◆ **Problem requirements**:
Look through the entries below and extract exactly the lines from the one containing "The width and height of the screenshot is (168, 114)." through the one containing "You are a computer-use agent. Image resolution: width=668", ends included.

◆ **Available data**:
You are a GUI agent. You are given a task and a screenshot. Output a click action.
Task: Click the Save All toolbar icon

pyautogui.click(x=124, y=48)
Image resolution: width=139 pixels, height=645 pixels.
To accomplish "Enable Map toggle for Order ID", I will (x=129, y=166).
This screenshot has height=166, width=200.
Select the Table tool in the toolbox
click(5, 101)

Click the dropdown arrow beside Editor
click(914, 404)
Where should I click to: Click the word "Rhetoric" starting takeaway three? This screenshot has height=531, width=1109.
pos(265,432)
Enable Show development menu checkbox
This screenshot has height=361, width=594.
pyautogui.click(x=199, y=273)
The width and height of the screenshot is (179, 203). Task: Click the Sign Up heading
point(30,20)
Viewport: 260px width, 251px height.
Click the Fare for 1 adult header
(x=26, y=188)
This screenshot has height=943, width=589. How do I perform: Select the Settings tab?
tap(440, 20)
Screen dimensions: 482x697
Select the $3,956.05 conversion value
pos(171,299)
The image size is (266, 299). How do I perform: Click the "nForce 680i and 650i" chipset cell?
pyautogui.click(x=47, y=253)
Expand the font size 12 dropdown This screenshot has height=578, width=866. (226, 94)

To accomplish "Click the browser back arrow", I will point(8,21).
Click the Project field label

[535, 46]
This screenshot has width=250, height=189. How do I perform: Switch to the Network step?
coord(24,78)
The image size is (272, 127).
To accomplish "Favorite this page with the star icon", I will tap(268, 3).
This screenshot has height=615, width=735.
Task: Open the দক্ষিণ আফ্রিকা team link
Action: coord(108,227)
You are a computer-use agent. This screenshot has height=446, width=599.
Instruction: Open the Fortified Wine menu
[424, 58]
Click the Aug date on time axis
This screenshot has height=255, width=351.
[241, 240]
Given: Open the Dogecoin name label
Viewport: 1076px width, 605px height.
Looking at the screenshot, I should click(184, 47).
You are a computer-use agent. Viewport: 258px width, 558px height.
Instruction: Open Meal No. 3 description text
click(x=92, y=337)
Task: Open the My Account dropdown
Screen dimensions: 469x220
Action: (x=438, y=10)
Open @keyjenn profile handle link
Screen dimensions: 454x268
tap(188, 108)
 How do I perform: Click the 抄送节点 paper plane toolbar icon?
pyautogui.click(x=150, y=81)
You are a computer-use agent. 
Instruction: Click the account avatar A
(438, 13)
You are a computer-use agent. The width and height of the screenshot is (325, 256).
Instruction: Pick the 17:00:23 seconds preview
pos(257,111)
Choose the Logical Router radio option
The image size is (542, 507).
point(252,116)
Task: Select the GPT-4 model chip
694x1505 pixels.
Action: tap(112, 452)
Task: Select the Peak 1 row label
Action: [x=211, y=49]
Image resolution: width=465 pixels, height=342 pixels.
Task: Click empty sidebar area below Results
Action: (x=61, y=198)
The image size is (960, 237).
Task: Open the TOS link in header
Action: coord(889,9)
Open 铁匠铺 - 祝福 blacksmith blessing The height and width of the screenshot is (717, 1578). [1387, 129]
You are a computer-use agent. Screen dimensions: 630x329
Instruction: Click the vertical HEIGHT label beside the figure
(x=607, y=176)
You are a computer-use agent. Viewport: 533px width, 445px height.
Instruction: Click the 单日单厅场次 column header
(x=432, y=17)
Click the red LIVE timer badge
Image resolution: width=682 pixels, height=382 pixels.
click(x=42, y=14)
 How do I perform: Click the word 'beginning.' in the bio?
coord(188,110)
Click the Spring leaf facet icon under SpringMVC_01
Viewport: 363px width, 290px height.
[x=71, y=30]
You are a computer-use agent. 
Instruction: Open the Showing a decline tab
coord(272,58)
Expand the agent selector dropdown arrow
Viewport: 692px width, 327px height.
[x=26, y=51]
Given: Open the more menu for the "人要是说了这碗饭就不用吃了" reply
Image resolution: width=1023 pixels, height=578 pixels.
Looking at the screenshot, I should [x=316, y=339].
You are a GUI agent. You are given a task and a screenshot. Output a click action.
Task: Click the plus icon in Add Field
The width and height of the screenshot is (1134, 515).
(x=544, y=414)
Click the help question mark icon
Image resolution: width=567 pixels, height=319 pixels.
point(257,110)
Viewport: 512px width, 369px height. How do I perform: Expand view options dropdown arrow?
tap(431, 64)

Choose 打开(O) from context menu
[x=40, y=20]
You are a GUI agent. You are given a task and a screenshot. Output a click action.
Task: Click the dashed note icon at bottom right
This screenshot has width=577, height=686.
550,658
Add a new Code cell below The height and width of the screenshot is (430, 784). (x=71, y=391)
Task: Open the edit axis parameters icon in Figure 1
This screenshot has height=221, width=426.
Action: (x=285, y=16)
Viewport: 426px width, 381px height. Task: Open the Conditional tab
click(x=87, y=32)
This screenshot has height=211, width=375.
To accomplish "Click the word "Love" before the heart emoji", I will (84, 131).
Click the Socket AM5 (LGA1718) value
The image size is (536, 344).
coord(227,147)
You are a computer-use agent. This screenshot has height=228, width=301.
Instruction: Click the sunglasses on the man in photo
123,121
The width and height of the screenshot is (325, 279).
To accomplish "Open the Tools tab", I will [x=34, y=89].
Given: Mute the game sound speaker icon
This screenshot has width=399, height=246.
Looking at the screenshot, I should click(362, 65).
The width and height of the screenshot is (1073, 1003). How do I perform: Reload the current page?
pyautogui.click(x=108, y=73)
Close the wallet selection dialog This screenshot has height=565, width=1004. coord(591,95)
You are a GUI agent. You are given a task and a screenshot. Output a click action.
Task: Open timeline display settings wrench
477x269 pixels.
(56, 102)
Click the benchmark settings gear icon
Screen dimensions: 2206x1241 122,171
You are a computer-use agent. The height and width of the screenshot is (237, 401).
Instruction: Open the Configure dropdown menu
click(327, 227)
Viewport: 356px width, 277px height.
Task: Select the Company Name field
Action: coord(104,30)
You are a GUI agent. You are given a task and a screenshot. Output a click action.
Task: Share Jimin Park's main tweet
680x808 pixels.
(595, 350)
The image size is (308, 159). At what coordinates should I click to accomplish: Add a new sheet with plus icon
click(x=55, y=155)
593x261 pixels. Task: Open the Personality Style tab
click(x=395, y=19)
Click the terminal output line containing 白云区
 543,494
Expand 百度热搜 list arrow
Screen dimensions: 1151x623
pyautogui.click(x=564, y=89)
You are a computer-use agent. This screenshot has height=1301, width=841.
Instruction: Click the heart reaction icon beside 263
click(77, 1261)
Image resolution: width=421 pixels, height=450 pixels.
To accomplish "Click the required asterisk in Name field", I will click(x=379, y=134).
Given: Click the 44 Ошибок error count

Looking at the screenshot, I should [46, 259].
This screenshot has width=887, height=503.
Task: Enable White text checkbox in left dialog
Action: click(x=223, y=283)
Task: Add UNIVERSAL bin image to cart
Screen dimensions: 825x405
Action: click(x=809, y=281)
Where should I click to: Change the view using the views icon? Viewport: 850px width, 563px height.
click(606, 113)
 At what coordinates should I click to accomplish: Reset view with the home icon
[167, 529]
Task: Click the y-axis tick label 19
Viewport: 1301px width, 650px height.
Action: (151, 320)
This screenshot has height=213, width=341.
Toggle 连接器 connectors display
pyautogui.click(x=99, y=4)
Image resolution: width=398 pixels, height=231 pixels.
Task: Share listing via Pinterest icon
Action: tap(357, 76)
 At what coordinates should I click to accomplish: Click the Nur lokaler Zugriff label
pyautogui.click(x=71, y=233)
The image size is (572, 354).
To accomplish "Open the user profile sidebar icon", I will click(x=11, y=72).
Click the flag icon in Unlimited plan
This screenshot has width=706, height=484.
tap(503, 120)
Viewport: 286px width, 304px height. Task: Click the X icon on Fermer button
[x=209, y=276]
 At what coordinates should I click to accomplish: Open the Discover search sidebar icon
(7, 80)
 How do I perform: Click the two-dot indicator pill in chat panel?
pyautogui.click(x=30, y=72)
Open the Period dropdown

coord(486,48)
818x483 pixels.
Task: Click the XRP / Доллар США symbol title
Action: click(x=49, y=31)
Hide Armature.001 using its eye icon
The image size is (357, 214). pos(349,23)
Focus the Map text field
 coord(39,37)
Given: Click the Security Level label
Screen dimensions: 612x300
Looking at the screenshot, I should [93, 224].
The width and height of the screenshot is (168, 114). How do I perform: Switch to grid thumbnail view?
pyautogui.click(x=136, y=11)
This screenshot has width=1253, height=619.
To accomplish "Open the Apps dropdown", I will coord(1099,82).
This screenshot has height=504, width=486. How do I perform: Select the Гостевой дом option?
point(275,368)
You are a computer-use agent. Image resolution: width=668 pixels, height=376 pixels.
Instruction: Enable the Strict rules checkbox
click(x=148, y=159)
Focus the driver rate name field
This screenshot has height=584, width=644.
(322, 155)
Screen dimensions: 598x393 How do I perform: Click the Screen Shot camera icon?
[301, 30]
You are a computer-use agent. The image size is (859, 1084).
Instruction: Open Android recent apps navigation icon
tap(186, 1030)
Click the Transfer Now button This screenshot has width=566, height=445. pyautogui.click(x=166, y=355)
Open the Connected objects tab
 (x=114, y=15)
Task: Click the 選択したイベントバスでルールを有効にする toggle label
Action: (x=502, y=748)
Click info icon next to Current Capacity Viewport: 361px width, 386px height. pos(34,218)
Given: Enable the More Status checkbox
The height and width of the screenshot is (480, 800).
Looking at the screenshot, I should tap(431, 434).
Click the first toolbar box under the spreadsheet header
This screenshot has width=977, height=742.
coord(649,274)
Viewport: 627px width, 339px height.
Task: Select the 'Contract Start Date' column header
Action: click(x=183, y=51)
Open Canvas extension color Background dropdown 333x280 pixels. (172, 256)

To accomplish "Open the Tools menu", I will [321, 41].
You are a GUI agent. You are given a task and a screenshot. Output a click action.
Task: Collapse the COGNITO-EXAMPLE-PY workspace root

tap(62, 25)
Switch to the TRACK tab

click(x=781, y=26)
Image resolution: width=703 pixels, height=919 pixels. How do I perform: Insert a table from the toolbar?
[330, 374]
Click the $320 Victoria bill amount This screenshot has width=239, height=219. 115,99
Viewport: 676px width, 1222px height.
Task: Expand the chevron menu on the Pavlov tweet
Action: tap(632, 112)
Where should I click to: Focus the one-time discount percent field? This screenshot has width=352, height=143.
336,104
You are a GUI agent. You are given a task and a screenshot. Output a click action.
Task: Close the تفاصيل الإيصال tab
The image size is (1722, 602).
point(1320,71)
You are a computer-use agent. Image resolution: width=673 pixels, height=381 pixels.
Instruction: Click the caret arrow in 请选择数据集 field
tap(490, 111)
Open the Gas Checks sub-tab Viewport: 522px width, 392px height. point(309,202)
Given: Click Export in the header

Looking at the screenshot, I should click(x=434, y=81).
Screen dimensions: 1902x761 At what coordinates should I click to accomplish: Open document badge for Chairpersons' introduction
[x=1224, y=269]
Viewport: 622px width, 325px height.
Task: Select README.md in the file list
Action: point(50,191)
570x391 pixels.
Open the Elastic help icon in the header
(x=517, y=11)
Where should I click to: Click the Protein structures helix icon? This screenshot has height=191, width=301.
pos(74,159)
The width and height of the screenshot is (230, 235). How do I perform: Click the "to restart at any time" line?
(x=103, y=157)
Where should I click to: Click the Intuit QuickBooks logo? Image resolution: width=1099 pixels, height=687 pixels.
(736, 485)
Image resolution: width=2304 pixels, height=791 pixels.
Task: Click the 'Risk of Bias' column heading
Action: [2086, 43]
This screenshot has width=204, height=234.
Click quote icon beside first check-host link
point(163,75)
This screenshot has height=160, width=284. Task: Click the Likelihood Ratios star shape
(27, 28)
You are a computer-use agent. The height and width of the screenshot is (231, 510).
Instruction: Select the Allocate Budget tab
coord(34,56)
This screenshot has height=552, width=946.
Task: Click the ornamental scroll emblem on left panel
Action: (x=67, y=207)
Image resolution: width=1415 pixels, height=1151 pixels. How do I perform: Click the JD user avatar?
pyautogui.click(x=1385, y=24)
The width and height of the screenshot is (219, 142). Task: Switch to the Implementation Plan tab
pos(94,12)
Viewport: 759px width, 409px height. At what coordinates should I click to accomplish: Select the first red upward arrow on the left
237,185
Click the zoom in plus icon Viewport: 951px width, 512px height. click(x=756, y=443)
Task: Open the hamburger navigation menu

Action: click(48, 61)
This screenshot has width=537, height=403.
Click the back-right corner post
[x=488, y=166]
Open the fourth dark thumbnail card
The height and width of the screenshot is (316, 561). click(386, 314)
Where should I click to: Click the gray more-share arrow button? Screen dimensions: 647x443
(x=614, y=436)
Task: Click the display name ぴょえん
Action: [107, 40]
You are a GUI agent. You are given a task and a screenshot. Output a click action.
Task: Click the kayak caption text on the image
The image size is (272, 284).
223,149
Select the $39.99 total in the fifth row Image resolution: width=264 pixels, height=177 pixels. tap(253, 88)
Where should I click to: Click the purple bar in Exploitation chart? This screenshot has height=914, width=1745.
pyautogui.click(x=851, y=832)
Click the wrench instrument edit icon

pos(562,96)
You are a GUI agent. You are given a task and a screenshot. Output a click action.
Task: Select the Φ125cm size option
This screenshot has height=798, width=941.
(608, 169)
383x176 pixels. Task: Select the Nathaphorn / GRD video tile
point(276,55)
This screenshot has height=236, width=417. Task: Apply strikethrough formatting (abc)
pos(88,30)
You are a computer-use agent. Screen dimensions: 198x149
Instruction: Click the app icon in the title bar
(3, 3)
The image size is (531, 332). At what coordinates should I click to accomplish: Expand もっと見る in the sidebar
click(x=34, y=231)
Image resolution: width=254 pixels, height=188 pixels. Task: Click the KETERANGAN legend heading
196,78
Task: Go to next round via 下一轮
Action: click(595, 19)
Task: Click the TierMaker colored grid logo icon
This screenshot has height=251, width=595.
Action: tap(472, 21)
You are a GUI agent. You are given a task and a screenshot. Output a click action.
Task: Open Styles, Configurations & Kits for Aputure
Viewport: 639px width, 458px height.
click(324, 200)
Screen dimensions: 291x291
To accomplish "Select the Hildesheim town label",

◆ **Response to the exercise**:
The width and height of the screenshot is (168, 114). How do I perform: Switch to grid thumbnail view?
pyautogui.click(x=136, y=11)
This screenshot has width=1253, height=619.
To accomplish "Open the Apps dropdown", I will coord(1099,82).
This screenshot has height=504, width=486. How do I perform: Select the Гостевой дом option?
point(275,368)
You are a computer-use agent. Image resolution: width=668 pixels, height=376 pixels.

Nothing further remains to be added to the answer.